**WHAT YOU ARE ASKED TO DO:**
Find the word "footer" in the listing, and copy out each line where it turns up.

------ MATERIAL SUPPLIED

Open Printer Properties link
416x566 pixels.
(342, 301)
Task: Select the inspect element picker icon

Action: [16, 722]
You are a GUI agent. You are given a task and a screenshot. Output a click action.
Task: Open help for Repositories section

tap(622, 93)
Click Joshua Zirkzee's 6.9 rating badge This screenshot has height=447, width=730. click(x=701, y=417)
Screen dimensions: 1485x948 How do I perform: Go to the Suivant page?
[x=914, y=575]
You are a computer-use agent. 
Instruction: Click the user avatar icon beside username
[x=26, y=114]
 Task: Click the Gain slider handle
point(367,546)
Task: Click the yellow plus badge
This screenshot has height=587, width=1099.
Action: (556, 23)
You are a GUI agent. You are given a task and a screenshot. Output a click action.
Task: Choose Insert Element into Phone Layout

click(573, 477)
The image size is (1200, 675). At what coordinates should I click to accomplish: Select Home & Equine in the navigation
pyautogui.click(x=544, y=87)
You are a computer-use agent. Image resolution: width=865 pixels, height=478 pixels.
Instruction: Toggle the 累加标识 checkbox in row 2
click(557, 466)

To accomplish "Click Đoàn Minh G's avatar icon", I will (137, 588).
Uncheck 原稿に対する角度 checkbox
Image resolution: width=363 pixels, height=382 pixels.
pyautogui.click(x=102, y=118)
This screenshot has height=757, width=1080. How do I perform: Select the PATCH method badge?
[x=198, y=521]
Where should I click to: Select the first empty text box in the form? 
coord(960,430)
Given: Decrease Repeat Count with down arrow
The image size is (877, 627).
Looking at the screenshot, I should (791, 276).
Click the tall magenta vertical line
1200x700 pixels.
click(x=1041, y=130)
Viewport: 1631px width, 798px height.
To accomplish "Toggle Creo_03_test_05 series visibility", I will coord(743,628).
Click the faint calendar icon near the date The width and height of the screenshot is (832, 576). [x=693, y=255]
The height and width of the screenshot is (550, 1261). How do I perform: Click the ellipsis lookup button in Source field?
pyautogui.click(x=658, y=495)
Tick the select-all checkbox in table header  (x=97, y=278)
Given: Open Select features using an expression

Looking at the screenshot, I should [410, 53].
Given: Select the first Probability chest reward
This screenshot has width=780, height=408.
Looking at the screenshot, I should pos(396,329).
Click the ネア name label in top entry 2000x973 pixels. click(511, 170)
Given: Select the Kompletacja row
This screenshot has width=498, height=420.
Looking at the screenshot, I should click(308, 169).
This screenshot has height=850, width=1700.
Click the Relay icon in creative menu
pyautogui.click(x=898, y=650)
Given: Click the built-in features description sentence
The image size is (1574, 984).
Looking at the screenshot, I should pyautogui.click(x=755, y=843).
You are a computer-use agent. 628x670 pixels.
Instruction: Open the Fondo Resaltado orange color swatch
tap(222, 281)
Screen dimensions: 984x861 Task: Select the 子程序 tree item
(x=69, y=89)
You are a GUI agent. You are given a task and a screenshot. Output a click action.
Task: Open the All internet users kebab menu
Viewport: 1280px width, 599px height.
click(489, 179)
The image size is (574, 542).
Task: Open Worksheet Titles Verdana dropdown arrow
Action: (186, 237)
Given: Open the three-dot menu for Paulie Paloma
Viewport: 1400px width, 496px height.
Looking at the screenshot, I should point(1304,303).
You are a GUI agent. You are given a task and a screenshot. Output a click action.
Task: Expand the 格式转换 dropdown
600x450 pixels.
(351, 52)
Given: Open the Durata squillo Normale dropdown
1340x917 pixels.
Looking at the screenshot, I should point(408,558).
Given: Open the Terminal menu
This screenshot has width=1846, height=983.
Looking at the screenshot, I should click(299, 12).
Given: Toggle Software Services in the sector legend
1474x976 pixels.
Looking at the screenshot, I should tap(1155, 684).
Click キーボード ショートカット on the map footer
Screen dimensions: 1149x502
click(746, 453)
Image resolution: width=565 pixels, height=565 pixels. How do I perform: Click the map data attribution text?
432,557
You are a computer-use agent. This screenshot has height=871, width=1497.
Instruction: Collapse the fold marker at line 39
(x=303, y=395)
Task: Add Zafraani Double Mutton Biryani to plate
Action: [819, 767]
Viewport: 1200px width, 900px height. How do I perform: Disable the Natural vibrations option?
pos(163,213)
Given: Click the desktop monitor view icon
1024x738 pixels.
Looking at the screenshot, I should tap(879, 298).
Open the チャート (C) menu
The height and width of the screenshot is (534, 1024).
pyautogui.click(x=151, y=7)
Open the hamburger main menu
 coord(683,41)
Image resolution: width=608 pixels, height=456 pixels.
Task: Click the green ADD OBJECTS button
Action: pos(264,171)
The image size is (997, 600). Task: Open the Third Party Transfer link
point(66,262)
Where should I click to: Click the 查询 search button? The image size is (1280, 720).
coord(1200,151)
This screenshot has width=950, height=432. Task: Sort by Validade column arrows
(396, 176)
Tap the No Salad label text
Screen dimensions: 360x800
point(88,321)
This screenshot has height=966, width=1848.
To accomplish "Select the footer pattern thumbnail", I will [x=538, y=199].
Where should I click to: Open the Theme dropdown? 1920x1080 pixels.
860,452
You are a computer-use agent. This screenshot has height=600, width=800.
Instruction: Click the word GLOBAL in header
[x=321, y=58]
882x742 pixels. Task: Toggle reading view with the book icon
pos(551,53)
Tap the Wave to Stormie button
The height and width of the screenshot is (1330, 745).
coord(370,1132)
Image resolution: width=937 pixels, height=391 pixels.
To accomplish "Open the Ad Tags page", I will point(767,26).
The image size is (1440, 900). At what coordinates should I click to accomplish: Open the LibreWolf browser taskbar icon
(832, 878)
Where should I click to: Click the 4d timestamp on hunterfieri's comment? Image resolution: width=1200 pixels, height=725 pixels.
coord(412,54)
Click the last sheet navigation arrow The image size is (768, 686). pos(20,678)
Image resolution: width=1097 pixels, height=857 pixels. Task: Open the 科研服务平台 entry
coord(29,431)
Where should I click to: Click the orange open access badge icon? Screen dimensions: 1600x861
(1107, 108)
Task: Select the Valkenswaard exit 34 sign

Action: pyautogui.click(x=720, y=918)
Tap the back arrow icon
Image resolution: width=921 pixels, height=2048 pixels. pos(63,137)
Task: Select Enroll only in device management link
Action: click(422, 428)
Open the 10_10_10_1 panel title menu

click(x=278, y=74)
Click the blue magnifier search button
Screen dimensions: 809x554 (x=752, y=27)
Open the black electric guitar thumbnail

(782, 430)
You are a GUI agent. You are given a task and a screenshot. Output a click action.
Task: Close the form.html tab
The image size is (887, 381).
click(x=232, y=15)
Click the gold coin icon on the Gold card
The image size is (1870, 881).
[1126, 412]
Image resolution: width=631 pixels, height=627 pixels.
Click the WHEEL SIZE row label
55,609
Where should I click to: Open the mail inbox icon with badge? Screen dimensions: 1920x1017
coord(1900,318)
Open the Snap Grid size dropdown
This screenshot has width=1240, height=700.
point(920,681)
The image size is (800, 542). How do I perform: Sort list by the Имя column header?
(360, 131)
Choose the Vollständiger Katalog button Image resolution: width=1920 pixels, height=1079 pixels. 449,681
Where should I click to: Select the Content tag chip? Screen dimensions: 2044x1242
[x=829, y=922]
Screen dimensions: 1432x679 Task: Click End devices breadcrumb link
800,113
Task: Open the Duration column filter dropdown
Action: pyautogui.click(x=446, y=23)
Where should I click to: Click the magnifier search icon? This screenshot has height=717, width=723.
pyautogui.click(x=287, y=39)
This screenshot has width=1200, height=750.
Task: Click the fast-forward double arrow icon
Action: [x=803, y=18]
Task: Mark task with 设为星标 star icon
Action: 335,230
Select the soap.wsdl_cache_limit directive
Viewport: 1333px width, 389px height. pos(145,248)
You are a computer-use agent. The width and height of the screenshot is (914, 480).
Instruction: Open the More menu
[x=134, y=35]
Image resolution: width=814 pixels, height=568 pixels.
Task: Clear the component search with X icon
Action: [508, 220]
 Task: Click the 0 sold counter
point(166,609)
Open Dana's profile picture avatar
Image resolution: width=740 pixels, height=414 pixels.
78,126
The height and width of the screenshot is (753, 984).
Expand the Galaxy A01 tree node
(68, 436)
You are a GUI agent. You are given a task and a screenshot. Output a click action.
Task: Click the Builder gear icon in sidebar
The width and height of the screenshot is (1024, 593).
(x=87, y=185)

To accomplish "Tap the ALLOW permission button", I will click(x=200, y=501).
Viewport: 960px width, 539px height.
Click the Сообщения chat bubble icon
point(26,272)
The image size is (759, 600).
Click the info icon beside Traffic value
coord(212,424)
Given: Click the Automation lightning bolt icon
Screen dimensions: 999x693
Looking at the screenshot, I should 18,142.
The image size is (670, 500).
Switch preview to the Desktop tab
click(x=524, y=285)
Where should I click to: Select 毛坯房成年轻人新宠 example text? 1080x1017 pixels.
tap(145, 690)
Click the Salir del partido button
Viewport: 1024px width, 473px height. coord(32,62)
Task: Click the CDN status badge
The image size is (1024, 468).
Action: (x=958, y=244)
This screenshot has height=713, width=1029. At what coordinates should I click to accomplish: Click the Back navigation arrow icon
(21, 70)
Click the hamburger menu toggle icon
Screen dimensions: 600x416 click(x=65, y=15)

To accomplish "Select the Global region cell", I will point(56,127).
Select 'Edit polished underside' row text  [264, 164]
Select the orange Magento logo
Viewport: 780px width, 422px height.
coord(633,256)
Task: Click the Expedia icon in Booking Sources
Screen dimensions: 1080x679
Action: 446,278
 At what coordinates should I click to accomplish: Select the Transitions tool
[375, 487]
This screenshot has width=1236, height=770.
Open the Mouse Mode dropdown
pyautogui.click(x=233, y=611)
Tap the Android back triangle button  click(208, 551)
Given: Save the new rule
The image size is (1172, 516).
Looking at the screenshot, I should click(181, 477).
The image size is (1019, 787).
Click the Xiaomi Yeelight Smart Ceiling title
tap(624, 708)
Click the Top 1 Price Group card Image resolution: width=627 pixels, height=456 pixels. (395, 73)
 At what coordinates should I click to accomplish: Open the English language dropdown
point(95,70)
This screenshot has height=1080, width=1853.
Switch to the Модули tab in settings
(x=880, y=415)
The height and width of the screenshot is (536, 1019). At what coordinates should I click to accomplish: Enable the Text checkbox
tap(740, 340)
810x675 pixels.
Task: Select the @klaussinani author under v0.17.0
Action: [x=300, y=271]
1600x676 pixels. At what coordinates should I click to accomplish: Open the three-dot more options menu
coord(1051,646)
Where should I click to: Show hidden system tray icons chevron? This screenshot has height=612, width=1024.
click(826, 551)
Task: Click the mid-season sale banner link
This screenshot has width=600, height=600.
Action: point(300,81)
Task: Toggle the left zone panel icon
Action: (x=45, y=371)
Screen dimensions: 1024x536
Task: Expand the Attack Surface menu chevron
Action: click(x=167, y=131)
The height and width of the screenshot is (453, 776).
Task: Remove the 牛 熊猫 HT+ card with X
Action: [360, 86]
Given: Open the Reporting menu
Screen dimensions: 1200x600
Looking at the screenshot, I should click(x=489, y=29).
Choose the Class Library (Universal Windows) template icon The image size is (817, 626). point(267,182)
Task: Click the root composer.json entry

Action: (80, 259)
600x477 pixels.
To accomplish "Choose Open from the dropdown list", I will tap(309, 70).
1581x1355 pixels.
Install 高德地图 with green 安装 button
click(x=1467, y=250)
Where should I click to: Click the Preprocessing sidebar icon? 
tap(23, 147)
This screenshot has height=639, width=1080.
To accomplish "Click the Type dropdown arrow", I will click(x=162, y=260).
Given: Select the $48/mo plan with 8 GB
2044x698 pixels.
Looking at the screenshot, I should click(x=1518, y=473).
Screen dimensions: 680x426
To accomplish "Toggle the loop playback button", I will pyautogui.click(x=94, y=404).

------------

**OUTPUT FOR THIS TASK:**
Click キーボード ショートカット on the map footer
To accomplish "Select the footer pattern thumbnail", I will [x=538, y=199].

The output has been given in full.